Costa Leste inundada
Outra potência que irá colher frutos amargos dos atuais modelos de desenvolvimento e da escassez de medidas de proteção ambiental, será os Estados Unidos, refere também o relatório da ONU. A sua Costa Leste é especialmente vulnerável à subida do nível das águas e acolhe metrópoles imensas e ribeirinhas.

Até ao fim do século, o nível do mar poderá subir 1,2 metros, o que irá multiplicar por cinco as zonas inundáveis daquela costa norte-americana. Entre 2030 e 2045, Nova Iorque, por exemplo, poderá ficar exposta a cheias superiores a 2,5 metros, a cada cinco anos.

Bastarão furacões semelhantes ao Katrina ou ao Sandy, "para levar à deslocação de centenas de milhares de pessoas e à destruição de infraestruturas gigantescas orçadas em milhares de milhões de dólares", diz Michael Mann, professor na Universidade Estatal de Penn, à AFP.

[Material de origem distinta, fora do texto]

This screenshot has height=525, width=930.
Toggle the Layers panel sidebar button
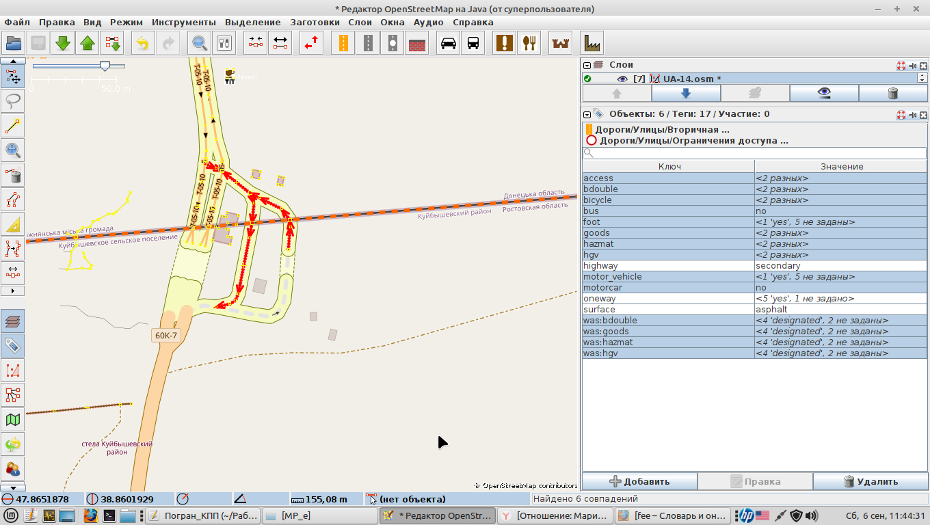13,321
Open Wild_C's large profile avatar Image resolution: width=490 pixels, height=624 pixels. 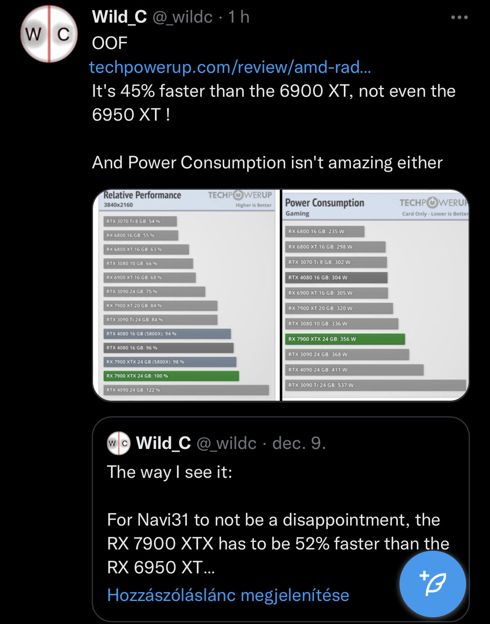click(49, 34)
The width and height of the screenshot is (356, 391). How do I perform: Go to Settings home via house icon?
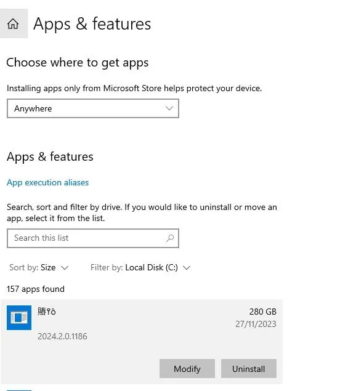(13, 23)
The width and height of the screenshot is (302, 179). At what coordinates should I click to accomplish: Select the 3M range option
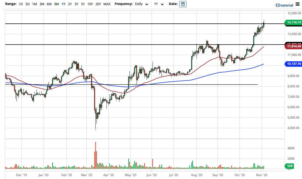[x=42, y=4]
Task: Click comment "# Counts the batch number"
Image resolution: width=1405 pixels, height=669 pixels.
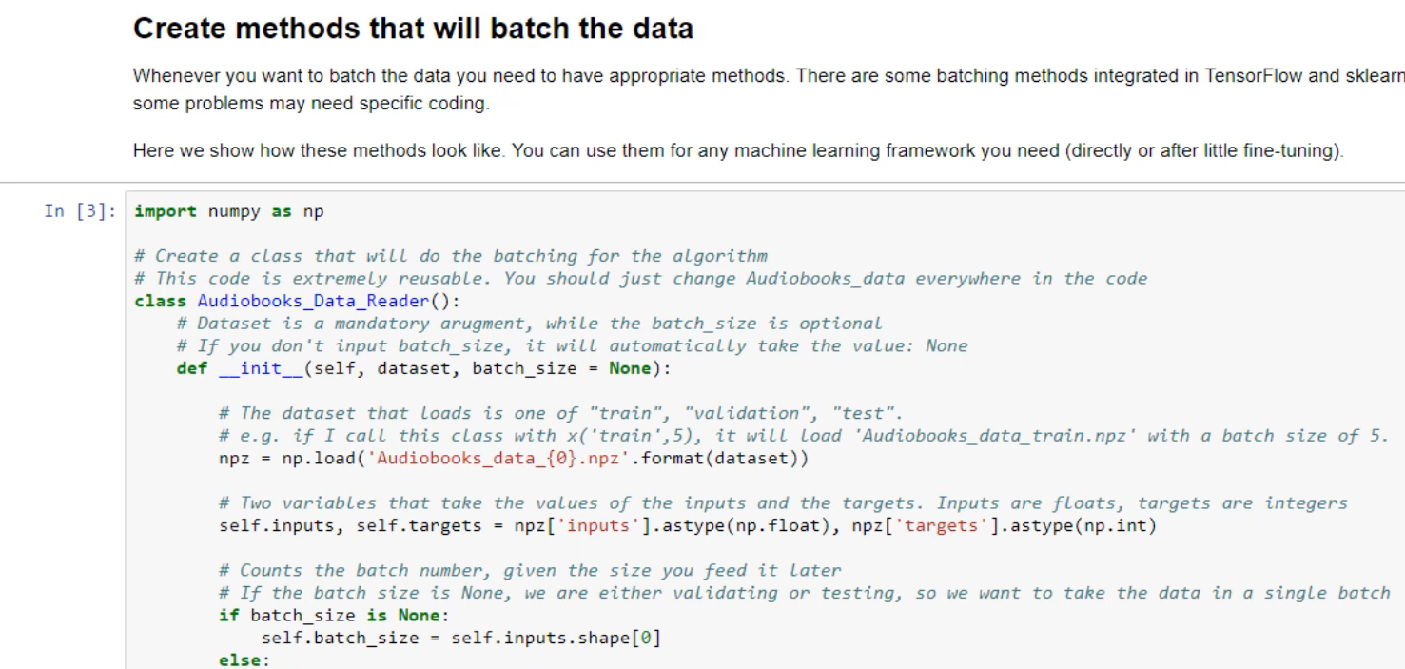Action: pos(530,570)
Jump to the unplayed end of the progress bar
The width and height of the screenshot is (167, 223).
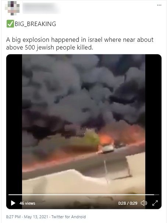click(157, 194)
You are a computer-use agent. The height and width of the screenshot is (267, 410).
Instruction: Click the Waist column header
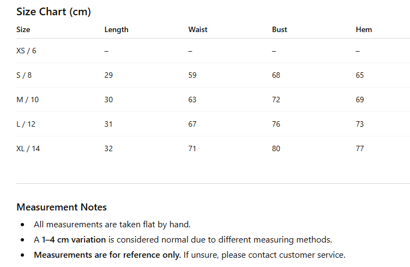(x=198, y=29)
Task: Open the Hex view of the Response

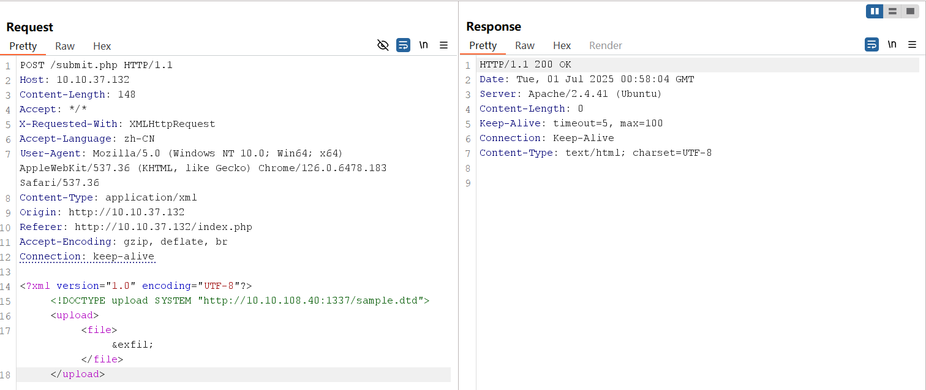Action: pyautogui.click(x=562, y=45)
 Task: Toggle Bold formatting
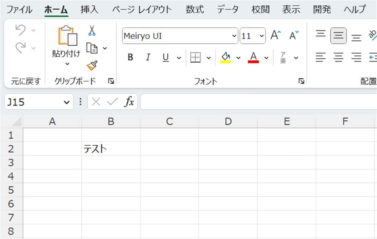point(130,57)
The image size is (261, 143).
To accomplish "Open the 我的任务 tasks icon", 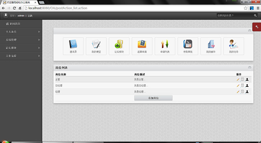I will tap(234, 46).
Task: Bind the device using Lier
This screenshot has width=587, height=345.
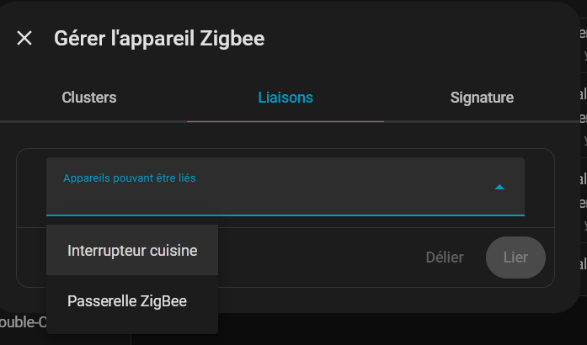Action: (x=515, y=257)
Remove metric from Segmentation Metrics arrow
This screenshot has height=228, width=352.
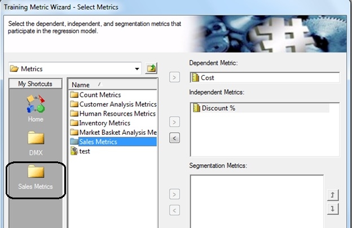[174, 211]
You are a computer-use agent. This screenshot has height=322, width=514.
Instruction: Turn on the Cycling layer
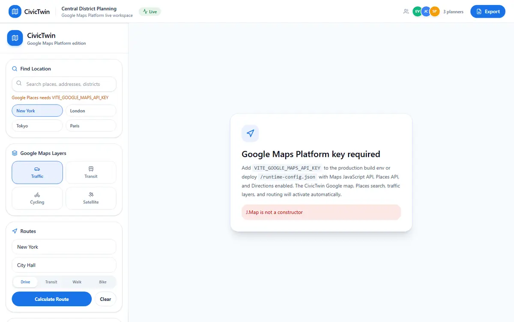click(37, 198)
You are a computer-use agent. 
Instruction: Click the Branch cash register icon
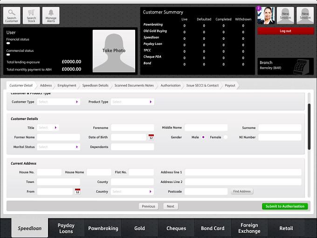point(301,67)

O relatório destaca ainda que a maioria dos Estados membros da União Europeia já implantou medidas para diminuir emissões poluentes, mesmo se arrisca pouco globalmente com a subida das águas, exceção feita ao vale do Reno, um importante eixo comercial.

As temperaturas mais elevadas poderão contudo abrandar as correntes oceânicas do Atlântico Norte, o que irá levar a tempestades de inverno mais violentas em todo o continente.